- [PROMPT]: Exact repetition is required: output every record in full.

-------- DATA EXCERPTS --------

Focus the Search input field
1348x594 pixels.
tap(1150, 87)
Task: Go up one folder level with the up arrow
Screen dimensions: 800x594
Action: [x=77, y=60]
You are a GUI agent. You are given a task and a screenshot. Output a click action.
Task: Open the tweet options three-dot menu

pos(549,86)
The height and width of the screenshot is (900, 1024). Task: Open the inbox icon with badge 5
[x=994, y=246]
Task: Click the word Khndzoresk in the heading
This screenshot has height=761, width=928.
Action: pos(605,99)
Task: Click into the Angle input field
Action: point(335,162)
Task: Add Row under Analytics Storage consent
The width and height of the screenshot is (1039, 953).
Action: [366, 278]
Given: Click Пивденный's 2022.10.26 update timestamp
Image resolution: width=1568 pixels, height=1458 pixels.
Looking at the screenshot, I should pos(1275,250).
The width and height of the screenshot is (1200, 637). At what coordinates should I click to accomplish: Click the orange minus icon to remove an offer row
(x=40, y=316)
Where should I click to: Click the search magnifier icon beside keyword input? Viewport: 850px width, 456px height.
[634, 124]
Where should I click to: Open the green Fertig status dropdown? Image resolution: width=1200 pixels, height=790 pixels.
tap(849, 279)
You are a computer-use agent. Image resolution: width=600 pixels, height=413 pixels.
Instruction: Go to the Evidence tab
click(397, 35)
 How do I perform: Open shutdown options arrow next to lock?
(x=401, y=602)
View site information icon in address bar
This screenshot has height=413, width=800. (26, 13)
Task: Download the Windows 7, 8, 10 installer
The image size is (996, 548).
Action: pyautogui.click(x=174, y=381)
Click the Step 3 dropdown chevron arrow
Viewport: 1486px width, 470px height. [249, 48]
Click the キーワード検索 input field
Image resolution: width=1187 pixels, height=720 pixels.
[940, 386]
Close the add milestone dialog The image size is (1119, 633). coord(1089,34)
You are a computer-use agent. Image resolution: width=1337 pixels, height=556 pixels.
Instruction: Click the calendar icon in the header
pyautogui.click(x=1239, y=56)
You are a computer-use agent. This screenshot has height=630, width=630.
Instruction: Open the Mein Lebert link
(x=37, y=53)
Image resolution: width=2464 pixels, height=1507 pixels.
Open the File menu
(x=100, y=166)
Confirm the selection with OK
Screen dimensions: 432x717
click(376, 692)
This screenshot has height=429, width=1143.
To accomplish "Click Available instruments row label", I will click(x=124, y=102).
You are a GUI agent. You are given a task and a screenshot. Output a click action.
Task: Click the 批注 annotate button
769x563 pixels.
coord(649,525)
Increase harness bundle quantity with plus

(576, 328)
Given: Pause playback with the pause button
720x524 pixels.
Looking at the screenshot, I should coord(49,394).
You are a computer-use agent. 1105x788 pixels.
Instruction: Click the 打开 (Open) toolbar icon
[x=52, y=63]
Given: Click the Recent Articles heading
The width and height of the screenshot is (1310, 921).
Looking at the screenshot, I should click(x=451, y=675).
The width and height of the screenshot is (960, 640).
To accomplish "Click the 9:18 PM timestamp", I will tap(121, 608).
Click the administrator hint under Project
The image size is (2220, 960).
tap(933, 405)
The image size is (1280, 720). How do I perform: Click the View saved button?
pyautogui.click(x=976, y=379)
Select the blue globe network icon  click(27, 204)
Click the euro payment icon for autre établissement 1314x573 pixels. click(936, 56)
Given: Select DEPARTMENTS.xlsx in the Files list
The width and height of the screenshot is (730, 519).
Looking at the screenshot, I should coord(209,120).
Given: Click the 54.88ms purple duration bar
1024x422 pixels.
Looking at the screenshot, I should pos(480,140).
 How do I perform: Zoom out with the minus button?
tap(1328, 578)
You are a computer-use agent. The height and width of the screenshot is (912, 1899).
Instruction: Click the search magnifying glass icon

--------

- [RESPONSE TO THIS EXERCISE]:
Focus the Search input field
1348x594 pixels.
tap(1150, 87)
Task: Go up one folder level with the up arrow
Screen dimensions: 800x594
Action: [x=77, y=60]
You are a GUI agent. You are given a task and a screenshot. Output a click action.
Task: Open the tweet options three-dot menu

pos(549,86)
The height and width of the screenshot is (900, 1024). Task: Open the inbox icon with badge 5
[x=994, y=246]
Task: Click the word Khndzoresk in the heading
This screenshot has height=761, width=928.
Action: pos(605,99)
Task: Click into the Angle input field
Action: point(335,162)
Task: Add Row under Analytics Storage consent
The width and height of the screenshot is (1039, 953).
Action: [366, 278]
Given: Click Пивденный's 2022.10.26 update timestamp
Image resolution: width=1568 pixels, height=1458 pixels.
Looking at the screenshot, I should pos(1275,250).
The width and height of the screenshot is (1200, 637). At what coordinates should I click to accomplish: Click the orange minus icon to remove an offer row
(x=40, y=316)
Where should I click to: Click the search magnifier icon beside keyword input? Viewport: 850px width, 456px height.
[634, 124]
Where should I click to: Open the green Fertig status dropdown? Image resolution: width=1200 pixels, height=790 pixels.
tap(849, 279)
You are a computer-use agent. Image resolution: width=600 pixels, height=413 pixels.
Instruction: Go to the Evidence tab
click(397, 35)
 How do I perform: Open shutdown options arrow next to lock?
(x=401, y=602)
View site information icon in address bar
This screenshot has height=413, width=800. (26, 13)
Task: Download the Windows 7, 8, 10 installer
The image size is (996, 548).
Action: pyautogui.click(x=174, y=381)
Click the Step 3 dropdown chevron arrow
Viewport: 1486px width, 470px height. [249, 48]
Click the キーワード検索 input field
Image resolution: width=1187 pixels, height=720 pixels.
[940, 386]
Close the add milestone dialog The image size is (1119, 633). coord(1089,34)
You are a computer-use agent. Image resolution: width=1337 pixels, height=556 pixels.
Instruction: Click the calendar icon in the header
pyautogui.click(x=1239, y=56)
You are a computer-use agent. This screenshot has height=630, width=630.
Instruction: Open the Mein Lebert link
(x=37, y=53)
Image resolution: width=2464 pixels, height=1507 pixels.
Open the File menu
(x=100, y=166)
Confirm the selection with OK
Screen dimensions: 432x717
click(376, 692)
This screenshot has height=429, width=1143.
To accomplish "Click Available instruments row label", I will click(x=124, y=102).
You are a GUI agent. You are given a task and a screenshot. Output a click action.
Task: Click the 批注 annotate button
769x563 pixels.
coord(649,525)
Increase harness bundle quantity with plus

(576, 328)
Given: Pause playback with the pause button
720x524 pixels.
Looking at the screenshot, I should coord(49,394).
You are a computer-use agent. 1105x788 pixels.
Instruction: Click the 打开 (Open) toolbar icon
[x=52, y=63]
Given: Click the Recent Articles heading
The width and height of the screenshot is (1310, 921).
Looking at the screenshot, I should click(x=451, y=675).
The width and height of the screenshot is (960, 640).
To accomplish "Click the 9:18 PM timestamp", I will tap(121, 608).
Click the administrator hint under Project
The image size is (2220, 960).
tap(933, 405)
The image size is (1280, 720). How do I perform: Click the View saved button?
pyautogui.click(x=976, y=379)
Select the blue globe network icon  click(27, 204)
Click the euro payment icon for autre établissement 1314x573 pixels. click(936, 56)
Given: Select DEPARTMENTS.xlsx in the Files list
The width and height of the screenshot is (730, 519).
Looking at the screenshot, I should coord(209,120).
Given: Click the 54.88ms purple duration bar
1024x422 pixels.
Looking at the screenshot, I should pos(480,140).
 How do I perform: Zoom out with the minus button?
tap(1328, 578)
You are a computer-use agent. The height and width of the screenshot is (912, 1899).
Instruction: Click the search magnifying glass icon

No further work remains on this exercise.